=== EXCERPTED PASSAGE ===

What's this change about? This bit of decode is not in the area that
corresponds to the new patterns you add to a64.decode.

Is this a bug in our existing decode where we decode something that
should be undef? I think that 0x6f here corresponds to the decode
table in section C4.1.96.6 ("Advanced SIMD scalar two-register
miscellaneous FP16"), where it is U:a:opcode == 1 1 01111. But
in that table that encoding is marked unallocated. A similar
thing is true for case 0x2f FABS and case 07f FSQRT. All three
of these should have set only_in_vector to true and not had the
code handling in the is_scalar branch of the function.

We should fix that bug in a separate patch before we do the
decodetree conversion, I think.

> diff --git a/target/arm/tcg/a64.decode b/target/arm/tcg/a64.decode
> index 928e69da69..fca64c63c3 100644
> --- a/target/arm/tcg/a64.decode
> +++ b/target/arm/tcg/a64.decode
> @@ -47,6 +47,7 @@
>  @rr_h           ........ ... ..... ...... rn:5 rd:5     &rr_e esz=1
>  @rr_d           ........ ... ..... ...... rn:5 rd:5     &rr_e esz=3
>  @rr_sd          ........ ... ..... ...... rn:5 rd:5     &rr_e esz=%esz_sd
> +@rr_hsd         ........ ... ..... ...... rn:5 rd:5     &rr_e esz=%esz_hsd
>
>  @rrr_b          ........ ... rm:5 ...... rn:5 rd:5      &rrr_e esz=0
>  @rrr_h          ........ ... rm:5 ...... rn:5 rd:5      &rrr_e esz=1
> @@ -1321,6 +1322,12 @@ FMAXV_s         0110 1110 00 11000 01111 10 ..... .....     @rr_q1e2
>  FMINV_h         0.00 1110 10 11000 01111 10 ..... .....     @qrr_h
>  FMINV_s         0110 1110 10 11000 01111 10 ..... .....     @rr_q1e2
>
> +# Floating-point data processing (1 source)
> +
> +FMOV_s          00011110 .. 1 000000 10000 ..... .....      @rr_hsd
> +FABS_s          00011110 .. 1 000001 10000 ..... .....      @rr_hsd
> +FNEG_s          00011110 .. 1 000010 10000 ..... .....      @rr_hsd
> +
>  # Floating-point Immediate
>
>  FMOVI_s         0001 1110 .. 1 imm:8 100 00000 rd:5         esz=%esz_hsd
> --
> 2.43.0

thanks
-- PMM
Richard Henderson Dec. 6, 2024, 1:52 a.m. UTC | #2
On 12/5/24 15:12, Peter Maydell wrote:
>> @@ -8295,15 +8356,6 @@ static void handle_fp_1src_half(DisasContext *s, int opcode, int rd, int rn)

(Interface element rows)
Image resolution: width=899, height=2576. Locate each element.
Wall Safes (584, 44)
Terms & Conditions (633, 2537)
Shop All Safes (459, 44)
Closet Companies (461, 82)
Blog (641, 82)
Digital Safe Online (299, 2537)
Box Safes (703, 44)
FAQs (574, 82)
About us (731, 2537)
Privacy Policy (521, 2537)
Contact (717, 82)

* * *

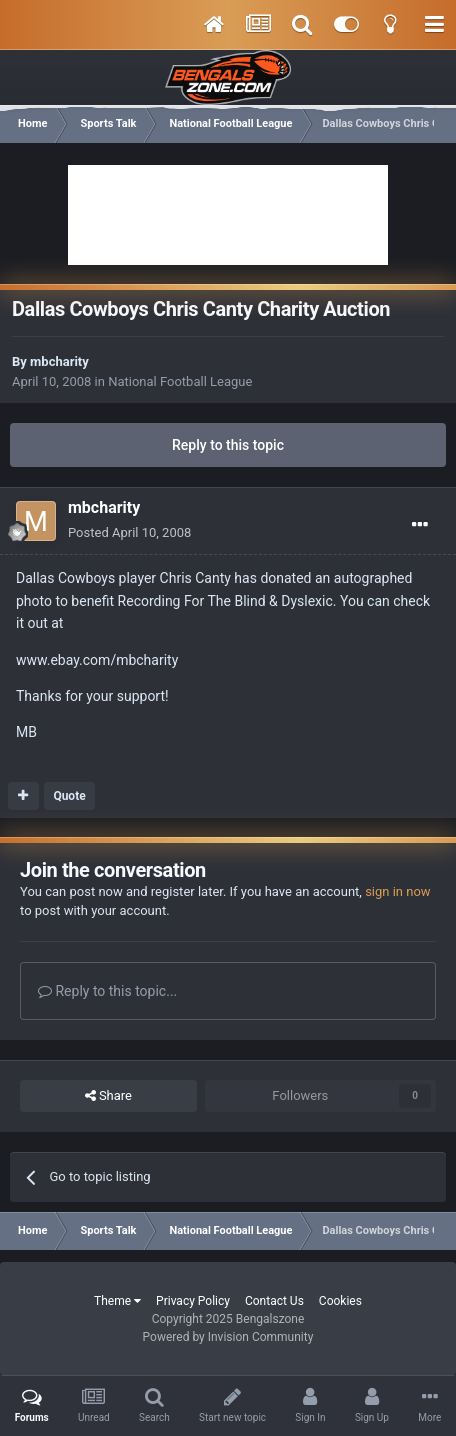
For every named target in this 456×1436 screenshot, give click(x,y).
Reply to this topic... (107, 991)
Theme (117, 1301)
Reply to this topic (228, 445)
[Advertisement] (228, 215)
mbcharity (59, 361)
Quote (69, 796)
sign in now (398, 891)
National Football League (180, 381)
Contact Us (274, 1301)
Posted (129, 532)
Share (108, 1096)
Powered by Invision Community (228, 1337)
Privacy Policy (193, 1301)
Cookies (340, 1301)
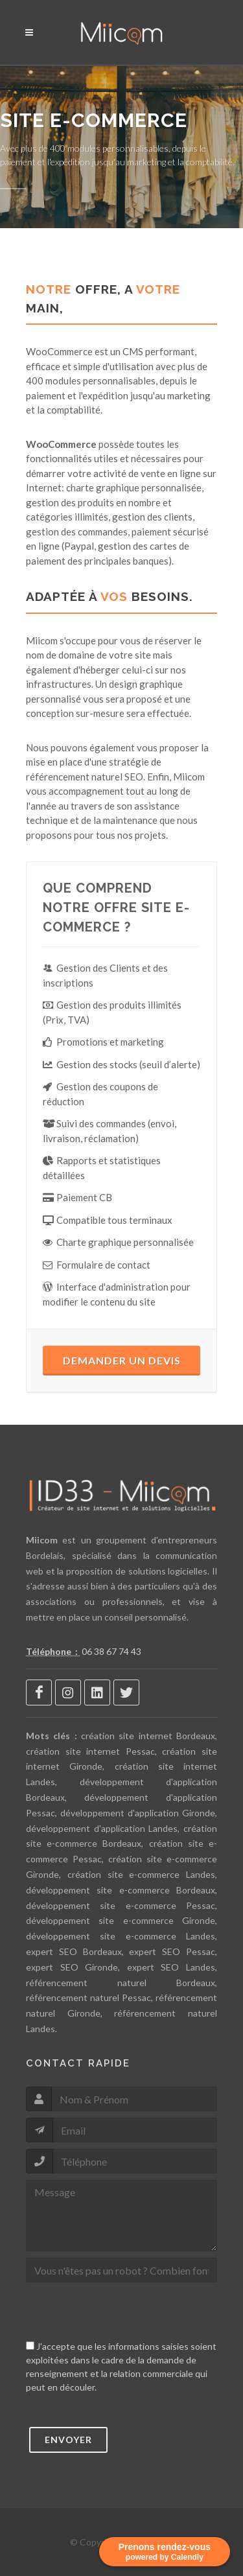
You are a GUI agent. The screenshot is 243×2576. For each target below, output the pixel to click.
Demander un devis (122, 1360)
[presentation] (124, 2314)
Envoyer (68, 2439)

=== PROBLEM DETAILS ===
Print the patch review word for word, everything from "Is this a bug" down to "conversion, I think.".

=== SOLUTION BELOW ===
Is this a bug in our existing decode where we decode something that
should be undef? I think that 0x6f here corresponds to the decode
table in section C4.1.96.6 ("Advanced SIMD scalar two-register
miscellaneous FP16"), where it is U:a:opcode == 1 1 01111. But
in that table that encoding is marked unallocated. A similar
thing is true for case 0x2f FABS and case 07f FSQRT. All three
of these should have set only_in_vector to true and not had the
code handling in the is_scalar branch of the function.

We should fix that bug in a separate patch before we do the
decodetree conversion, I think.